A HASO Shack-Hartmann wavefront sensor measured turbulence on a free-space quantum channel as it operated — and the data lines up with the quantum bit error rate well enough to explain where the errors come from.

Sensor HASO Shack-Hartmann      Field Site Vigo, Spain
With Vigo Quantum Communication Center, UVigo

In free-space quantum communication — the kind being prepared for satellite missions such as Eagle-1 — information is carried by photons rather than strong light pulses, so it matters that as many of them as possible make it through the open atmosphere. That atmosphere is never still. Turbulence scatters light out of the channel and degrades how well the beam couples into the receiver, and the coupling penalty becomes severe when the link feeds a single-mode fiber, as several planned missions require.
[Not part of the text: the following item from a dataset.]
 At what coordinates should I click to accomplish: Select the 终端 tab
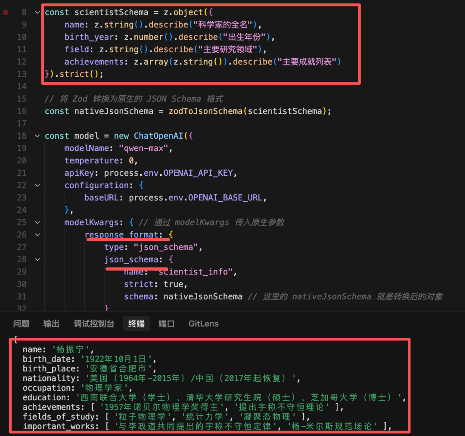[x=136, y=324]
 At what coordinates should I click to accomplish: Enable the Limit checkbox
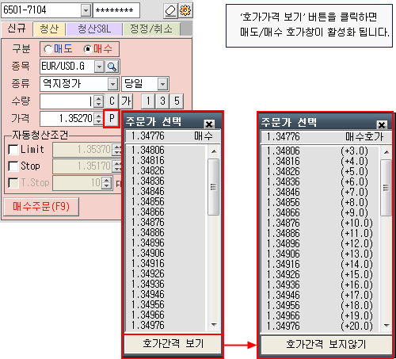click(x=13, y=150)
The practical problem is that turbulence is invisible to the quantum link itself. When the bit error rate climbs, the operator sees the symptom but not the cause. Was it wind nudging the telescopes out of alignment? A pocket of strong turbulence breaking up the beam? Without an independent measurement of the channel, you are guessing.

Working with the Vigo Quantum Communication Center (UVigo), we put a Shack-Hartmann wavefront sensor (SHWFS) on the receiver to measure the turbulence in the link at the same time as the quantum communication was running. The wavefront data turned out to explain the error spikes directly.
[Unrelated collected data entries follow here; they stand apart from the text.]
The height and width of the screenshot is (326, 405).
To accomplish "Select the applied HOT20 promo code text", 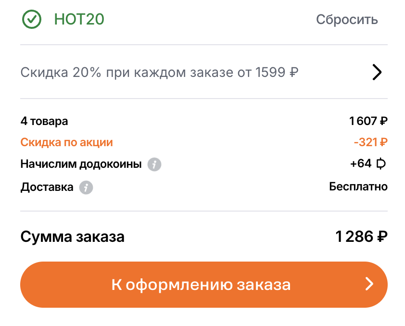I will point(79,19).
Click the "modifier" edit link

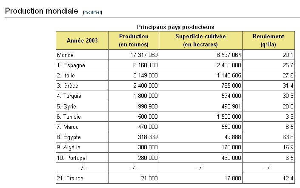point(93,12)
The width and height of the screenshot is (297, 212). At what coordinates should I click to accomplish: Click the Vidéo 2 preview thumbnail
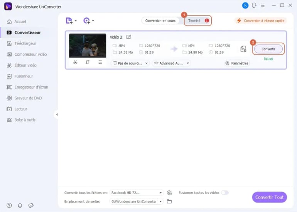[x=88, y=46]
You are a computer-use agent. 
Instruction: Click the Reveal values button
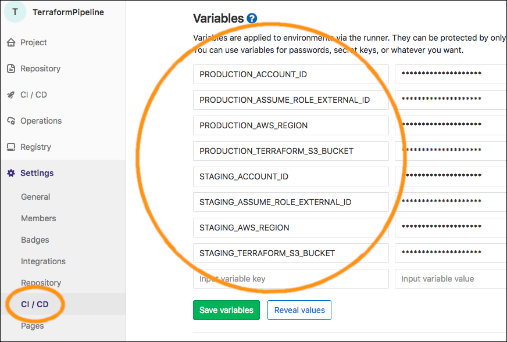point(299,310)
The experiment runs two co-propagating links. The quantum link operates at 850 nm; a parallel classical link at 511 nm travels the same path through the atmosphere. At the receiver, a dichroic splits the two wavelengths and guides the classical beam toward the Shack-Hartmann sensor, which sees the same turbulence the quantum photons just passed through.

A Shack-Hartmann sensor reconstructs the shape of the incoming wavefront from the displacement of focal spots behind a microlens array. From that wavefront we extract Zernike coefficients — tip, tilt, defocus, astigmatism and higher orders — and from those we compute the Fried parameter (r₀), the standard measure of turbulence strength, once per second.
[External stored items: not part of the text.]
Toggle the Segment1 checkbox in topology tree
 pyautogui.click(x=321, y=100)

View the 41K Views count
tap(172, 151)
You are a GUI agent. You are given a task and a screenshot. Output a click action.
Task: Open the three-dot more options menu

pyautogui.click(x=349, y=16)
Reading the turbulence in frequency space

Averaging the Zernike time series into power spectral densities shows how the atmosphere distributes its energy across temporal frequencies. Grouping coefficients by radial order makes the structure clear: low-order modes (tip/tilt) carry the most power, and each group rolls off with a characteristic slope, with a knee frequency that maps to a wind-crossing velocity.

Running the SHWFS and the quantum receiver together, we monitored the Fried parameter and the quantum bit error rate (QBER) simultaneously. The security argument for the link depends on QBER staying below a threshold; the wavefront data tells us what pushes it over.

r₀ (top) and QBER (bottom) over a single session. Periods of low, unstable r₀ line up with bursts of elevated QBER; the rise toward the end of the window tracks deteriorating conditions.

• The SHWFS shows the wavefront tip/tilt correlating with QBER spikes — pointing to temporary misalignment of the transmitter and receiver telescopes under wind, rather than anything intrinsic to the quantum hardware

• The correlation between Fried parameter and QBER splits into two clusters, which we read as turbulence occasionally strong enough that the quantum signal no longer fully landed on the detector.

The same measurement supports three directions the field is moving toward:
during a pass.

• System design. Quantifying how turbulence couples into QBER informs receiver design, including the case for adaptive optics correction ahead of single-mode fiber coupling.
• Certification. A documented turbulence record alongside the QBER gives a basis for certifying free-space quantum links against their security assumptions.
• Real-time operation. Live r₀ and wavefront data turn troubleshooting from after-the-fact analysis into something an operator can act on during a pass.
• A paper describing the campaign in full is in preparation.